Failed to Report Foreign Financial Accounts with Value
Exceeding $28 Million
A Greenwich, Connecticut, man was sentenced to six months in
prison today for failing to report over $28 million in funds he maintained in
Swiss bank accounts to the Department of Treasury, announced Principal Deputy
Assistant Attorney General Richard E. Zuckerman of the Justice Department’s Tax
Division, U.S. Attorney Dana J. Boente for the Eastern District of Virginia,
and Chief Don Fort, IRS Criminal Investigation (IRS CI). In pronouncing the sentence, U.S. District
Court Judge Brinkema took into consideration Kim’s cooperation with the
government, which occurred for more than a five-year span.

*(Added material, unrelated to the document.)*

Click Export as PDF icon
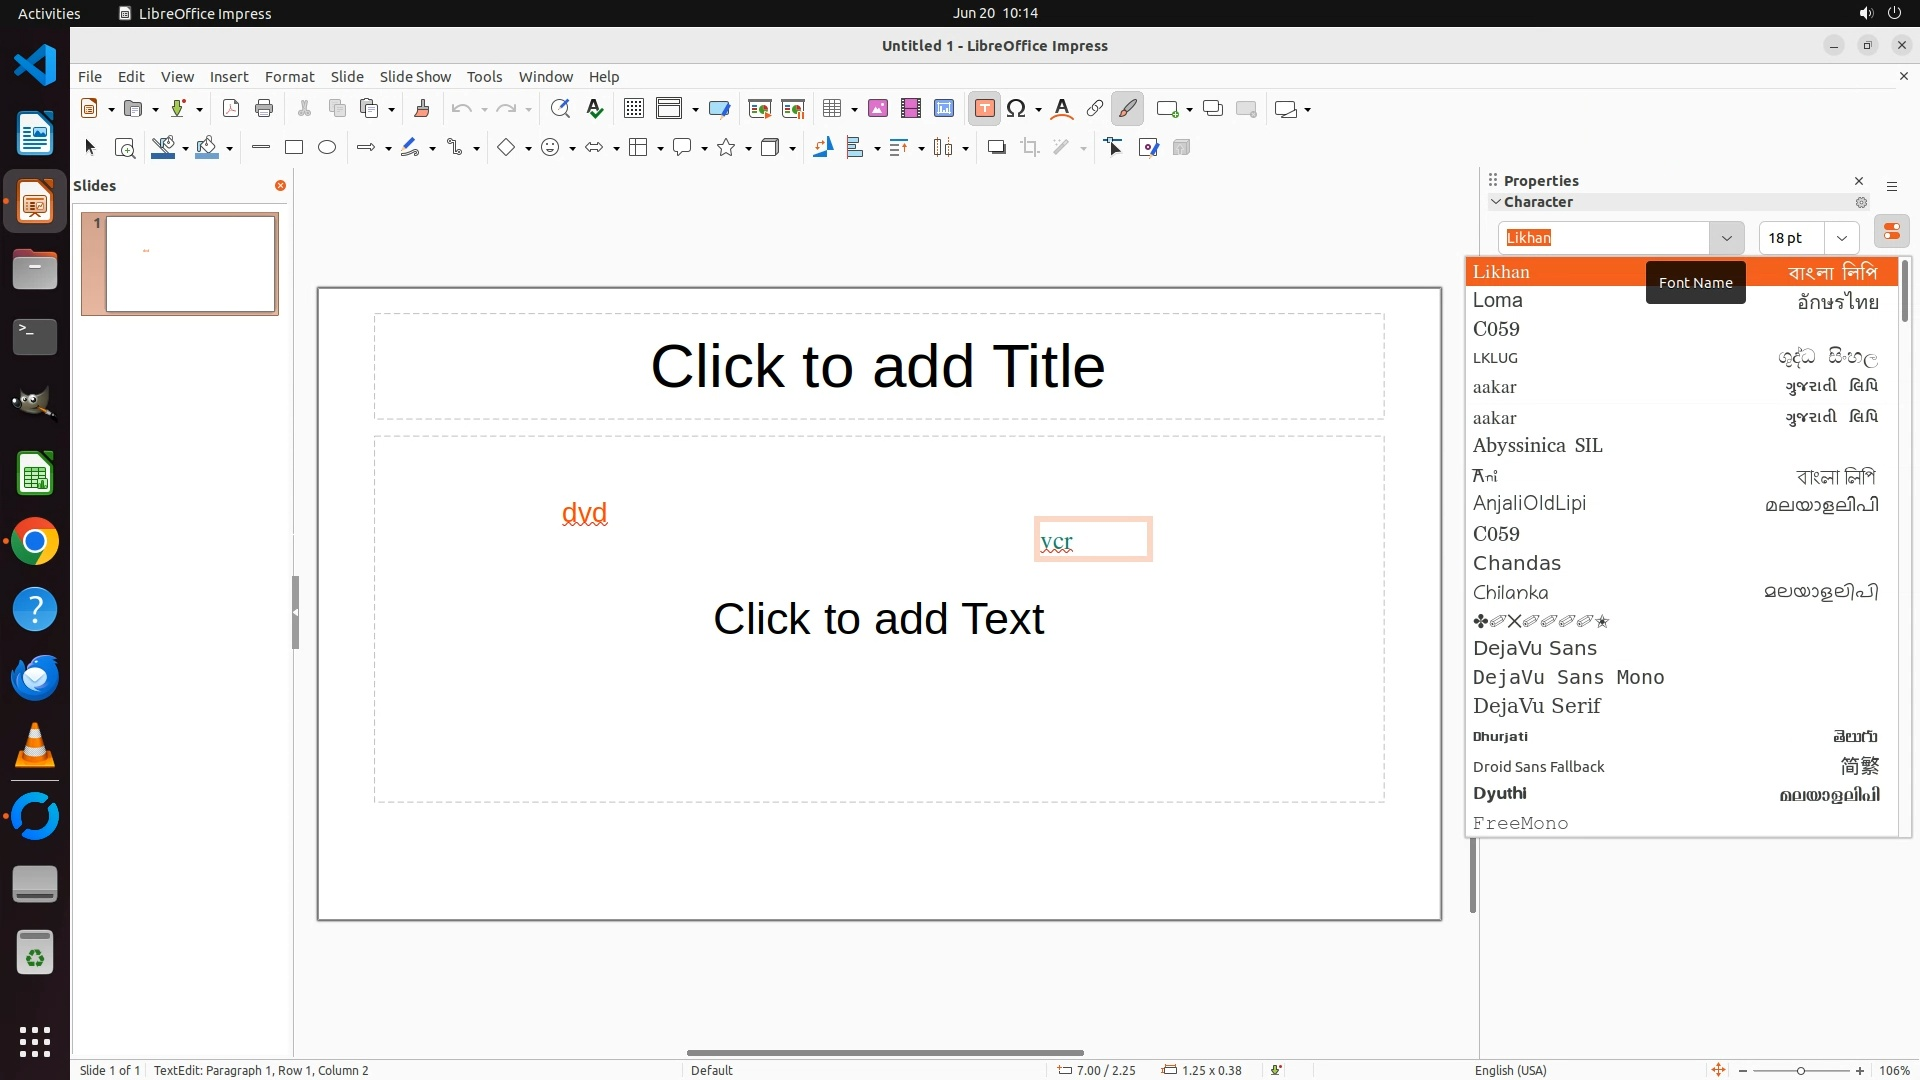This screenshot has width=1920, height=1080. [231, 109]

According to documents and other information provided in
court, Hyong Kwon Kim, a citizen of South Korea and, since 1998, a legal
permanent resident of the United States, resided in Massachusetts and later in
Connecticut. Kim, a sophisticated
business executive who ran family businesses with operations in the United
States and internationally, inherited tens of millions of dollars that he
stashed in secret accounts at Credit Suisse, its subsidiaries, and another
Swiss bank. Kim deliberately violated
the U.S. bank secrecy laws by failing to report his foreign financial accounts
to the Treasury Department. U.S.
citizens, resident aliens, and permanent legal residents with a foreign
financial interest in or signatory authority over a foreign financial account
worth more than $10,000 are required to file a Report of Foreign Bank and
Financial Accounts, commonly known as an FBAR, disclosing the account.
Kim conspired with a host of foreign enablers, including Dr.

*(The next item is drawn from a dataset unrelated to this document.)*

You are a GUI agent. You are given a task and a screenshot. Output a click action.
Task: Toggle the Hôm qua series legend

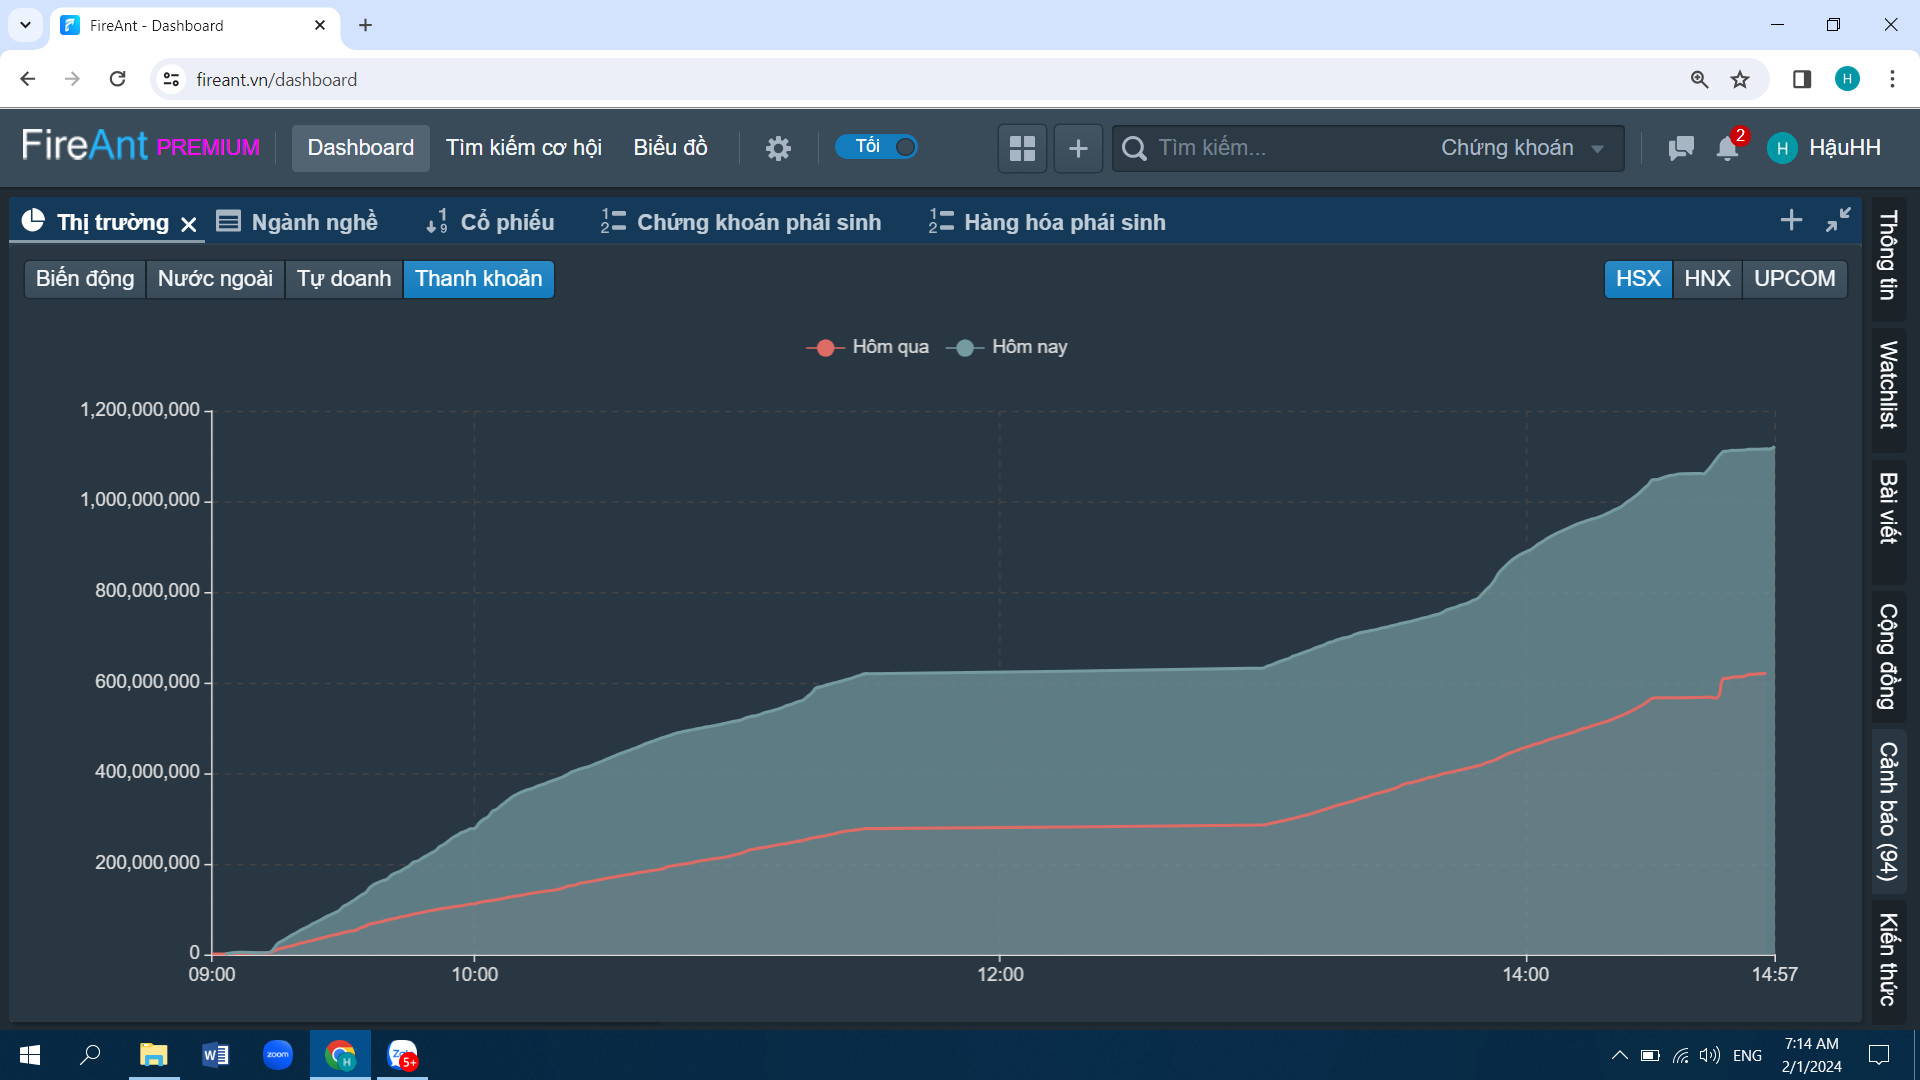[x=868, y=347]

Edgar H. Paltzer, his Swiss attorney who pleaded guilty in 2013 in the Southern
District of New York, and bankers to conceal his assets and income in Swiss
accounts held in his own name, the name of a relative, and in the names of sham
corporate entities. Kim schemed with
Paltzer and his bankers to structure financial transactions in a manner that
allowed him to utilize the funds in the United States, while concealing his
ownership and control of the offshore funds.
For example, Kim had checks issued to third parties in the United States
in order to purchase a luxury home in Greenwich, Connecticut, a waterfront
vacation retreat in Chatham, Massachusetts, and jewelry adorned with
multi-carat diamonds, emeralds, and rubies.
In order to conceal his ownership of the vacation home, Kim and Paltzer
created a sham entity to hold title to the home. Kim and Paltzer acted as if Kim rented the
home from a fictitious owner.
In 2008, as Credit Suisse closed accounts held in the names
of sham entities owned by persons residing in the United States, Kim refused to
bring his assets to the United States.
Instead, he transferred his assets to another Swiss bank. Kim send coded messages from the United
States to his Swiss banker in order to maintain control of his account.
Kim ultimately brought his assets to the United States by
paying a Swiss jeweler millions of dollars for a ring with a 13.9 carat
sapphire and three loose diamonds totaling 13 carats.
Along with failing to report his foreign accounts, Kim also
filed false income tax returns for 1999 through 2010 with the IRS, failing to
report investment income and failing to disclose the earnings from his holdings
in the offshore accounts.
In addition to his term of incarceration, U.S. District
Court Judge Brinkema ordered Kim to pay a fine of $100,000 and $243,542 in
restitution to the IRS. Kim, in
accordance with his plea agreement, also paid a civil penalty of over $14
million dollars to the U.S. Treasury for his willful failure to file, and
willfully filing false, FBARs.
Principal Deputy Assistant Attorney General Zuckerman, U.S.
Attorney Boente and IRS CI Chief Fort commended special agents of IRS CI, who
investigated the case, and Senior Litigation Counsel Mark F. Daly and Trial
Attorney Robert J. Boudreau of the Tax Division and Assistant U.S. Attorney
Mark Lytle of the Eastern District of Virginia, who prosecuted this case.